In all seriousness, I never thought the Vaporflys made me that much faster; rather they made it easier on my legs to recover. The two PRs I set in them were times that my training indicated I could hit wearing adidas shoes. I know that the Vaporflys definitely offer an advantage to many runners, but I am not one of them. Maybe it’s my gait, or maybe it’s because my weakness is not being able to push when I’m tired, and no shoe will help with that.

Anyway, back to the race. I found Greg and did my traditional vomit (only it was dry-heaving because my stomach was empty). I’ve vomited or dry heaved at the past 5 half marathons I have run. I don’t do it in marathons or 10Ks. Just the half for whatever reason. We checked the results and sadly I learned that I was not the female master’s winner; I was second place. The winner ran over two minutes faster than me. Even sadder, there was no award for the second master, but if I had been the second master in the full marathon, I would have won an award. I am not sure why they award a second place master in the full and not the half, but it’s okay.

I then proceeded to get a massage and hang out in the heated VIP tent where I met the other elite runners. Most people PR’ed given the ideal weather conditions and the fast course. It was nice to meet the other women and exchange stories about the race and our training. Greg and I then went out to cheer for the marathon finishers. Trish came into sight right when we expected her and ran a blazing fast 3:28:15. She was elated and I was so happy to see her so happy.

Trish and me post race
One thing I have learned over the past few years is how to truly be happy for others even when my race doesn’t go as planned. Today was her day and I was genuinely happy that she got to experience the joy and satisfaction of a huge PR. I think the “old me” would have felt bad that I wasn’t the one with the good race, but that’s not at all how I felt. How did I feel? Read the Final Thoughts and Key Takeaways!!!

Final Thoughts and Key Takeaways
I think it’s pretty simple: I was not in shape to run sub 1:30 today. I took a [slight] risk by running with the 1:30 pace group. They did not go out too fast; I simply couldn’t hang with them after 8 miles.

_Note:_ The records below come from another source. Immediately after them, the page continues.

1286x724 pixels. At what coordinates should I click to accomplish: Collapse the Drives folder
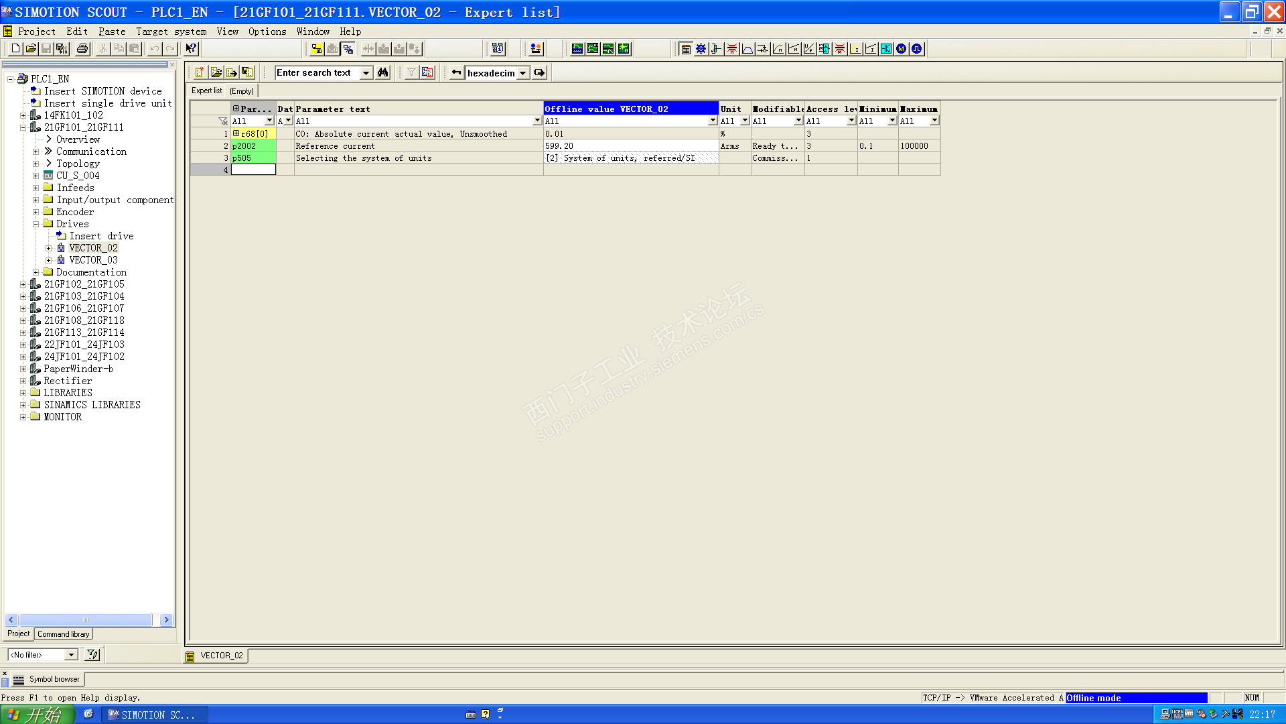[x=36, y=224]
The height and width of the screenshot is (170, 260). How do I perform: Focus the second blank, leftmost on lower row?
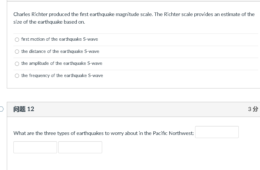pyautogui.click(x=35, y=147)
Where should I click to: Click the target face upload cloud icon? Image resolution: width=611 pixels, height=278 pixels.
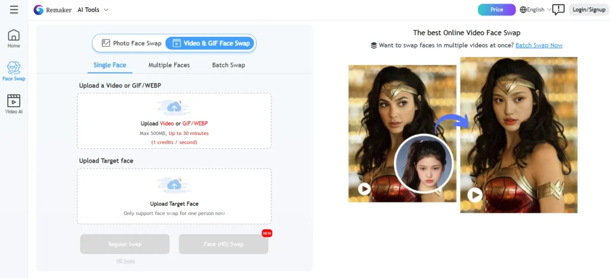click(x=175, y=186)
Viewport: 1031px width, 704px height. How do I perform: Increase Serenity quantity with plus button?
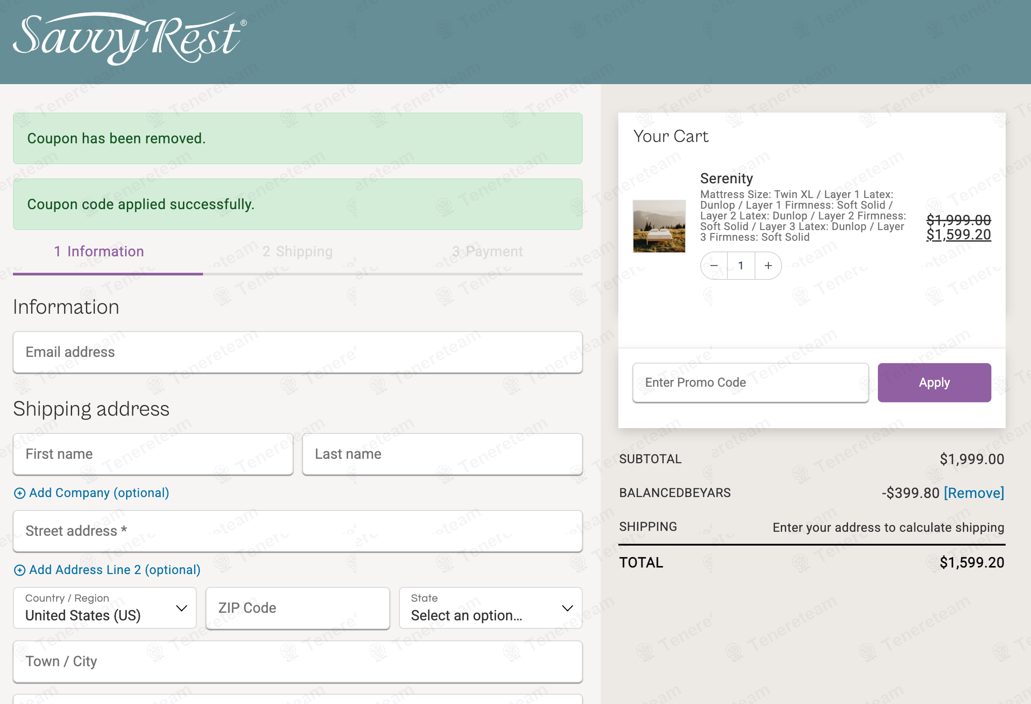tap(768, 266)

My coach and I agree that I had a faster race in me today, which I would have run if I had started out slower. If I had been around 6:58 for the early miles, I probably could have progressed down and been faster at the end, but it still wouldn’t have been a sub-1:30, and it still might not have even been a PR.

We have no regrets though. I had my sights set on 1:29:xx, I tried and now I know I’m not there yet. It’s disappointing but not the end of the world.

My heart rate data indicates that I physically was capable of pushing harder in the later miles. So I know I need to improve my mental game. I need to change “hang in there and keep it up” to “push harder”.

In any event, the McMillan Running Calculator predicts PRs at every other distance based on this time, so I know have some of those in my future. Particularly in the 10-miler. To put things in perspective, 4 weeks ago, I ran a 10K at the same pace as this half marathon. So in four weeks, I was able to more than double the distance I could run at a pace of 6:59. I think that’s pretty good!